En juillet dernier, LeDroit rapportait qu'Omar Ali contestait sa contravention, qualifiant l'agent de méconnaissable, puisqu'il portait un pantalon de camouflage et une casquette non conforme, dans le cadre de moyens de pression syndicaux. L'agent se trouvait derrière sa voiture banalisée, aussi difficile à reconnaître, selon le plaignant.
Cet immigré somalien a même dit croire « à un tireur fou » caché derrière sa voiture, tenant une arme, qui n'était en fait que le cinémomètre servant à mesurer la vitesse des véhicules lors d'opérations radar.
Comme un flashback
Hier, devant le juge Pierre Isabelle, il a fait valoir que les horreurs de la guerre vécues dans son pays natal lui étaient revenues comme un flashback et c'est pourquoi il dit avoir accéléré au lieu d'immobiliser son véhicule. Le conducteur roulait à 58 km/h dans une zone de 30 km/h.
« Je comprends ce qui a pu se passer en Somalie, mais à ce moment-là (l'intervention policière), ça se passe dans le secteur Aylmer, en plein après-midi », a dit le juge Isabelle.
Débouté devant la cour municipale le 4 mai dernier, M. Ali avait obtenu la permission de porter son dossier en appel devant la Cour supérieure. Mais son dossier a été rejeté, hier, le juge ne croyant pas plus la version du plaignant qu'à la première occasion.
« Je vais payer ma contravention (100 $ plus les frais) », a affirmé M. Ali à la sortie de la salle d'audience, qui maintient quand même que le policier était difficile à reconnaître.

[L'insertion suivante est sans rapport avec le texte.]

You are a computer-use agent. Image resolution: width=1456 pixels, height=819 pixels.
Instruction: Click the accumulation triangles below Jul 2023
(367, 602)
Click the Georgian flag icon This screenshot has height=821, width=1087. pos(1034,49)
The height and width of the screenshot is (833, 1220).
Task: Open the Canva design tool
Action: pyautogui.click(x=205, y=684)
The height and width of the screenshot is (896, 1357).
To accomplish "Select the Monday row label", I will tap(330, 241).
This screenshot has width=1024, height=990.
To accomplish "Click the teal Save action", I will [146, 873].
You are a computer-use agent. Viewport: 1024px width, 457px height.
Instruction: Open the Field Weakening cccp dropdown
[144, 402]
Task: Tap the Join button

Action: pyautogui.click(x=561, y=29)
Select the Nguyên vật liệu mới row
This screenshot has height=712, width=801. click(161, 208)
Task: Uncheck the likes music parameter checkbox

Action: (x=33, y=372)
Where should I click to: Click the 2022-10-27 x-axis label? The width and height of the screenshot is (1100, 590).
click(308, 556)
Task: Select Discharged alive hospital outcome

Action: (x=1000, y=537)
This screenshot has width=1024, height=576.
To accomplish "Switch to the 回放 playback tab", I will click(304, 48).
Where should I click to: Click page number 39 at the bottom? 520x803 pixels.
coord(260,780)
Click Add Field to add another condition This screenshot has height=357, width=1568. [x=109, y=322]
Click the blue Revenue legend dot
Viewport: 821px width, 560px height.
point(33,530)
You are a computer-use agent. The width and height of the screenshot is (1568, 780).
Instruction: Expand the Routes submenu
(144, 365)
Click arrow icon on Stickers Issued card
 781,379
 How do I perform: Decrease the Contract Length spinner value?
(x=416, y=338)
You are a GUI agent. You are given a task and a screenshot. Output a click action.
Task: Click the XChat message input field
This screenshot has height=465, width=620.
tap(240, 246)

Les policiers de Gatineau, en conflit avec leur employeur, portent le pantalon de camouflage ou le jean, afin d'exprimer leur mécontentement. Le port de la casquette non conforme est aussi chose courante.
Le 25 février dernier, Omar Ali circulait sur le boulevard Wilfrid-Lavigne, secteur Aylmer, lorsqu'il a vu une silhouette tenir un objet suspect en main.
« Monsieur aurait très bien
pu tourner sur une autre rue
au lieu de passer devant le policier, pour se protéger », a fait valoir Me Claudine Lacasse, la procureure de la Ville de Gatineau.
Statu quo
Une victoire de M. Ali aurait pu ouvrir une porte pour empêcher les policiers de se vêtir ainsi. Les policiers réitèrent plutôt à nouveau leur droit de porter le costume non conforme, comme l'a statué le Conseil des services essentiels, au début du mois de juillet.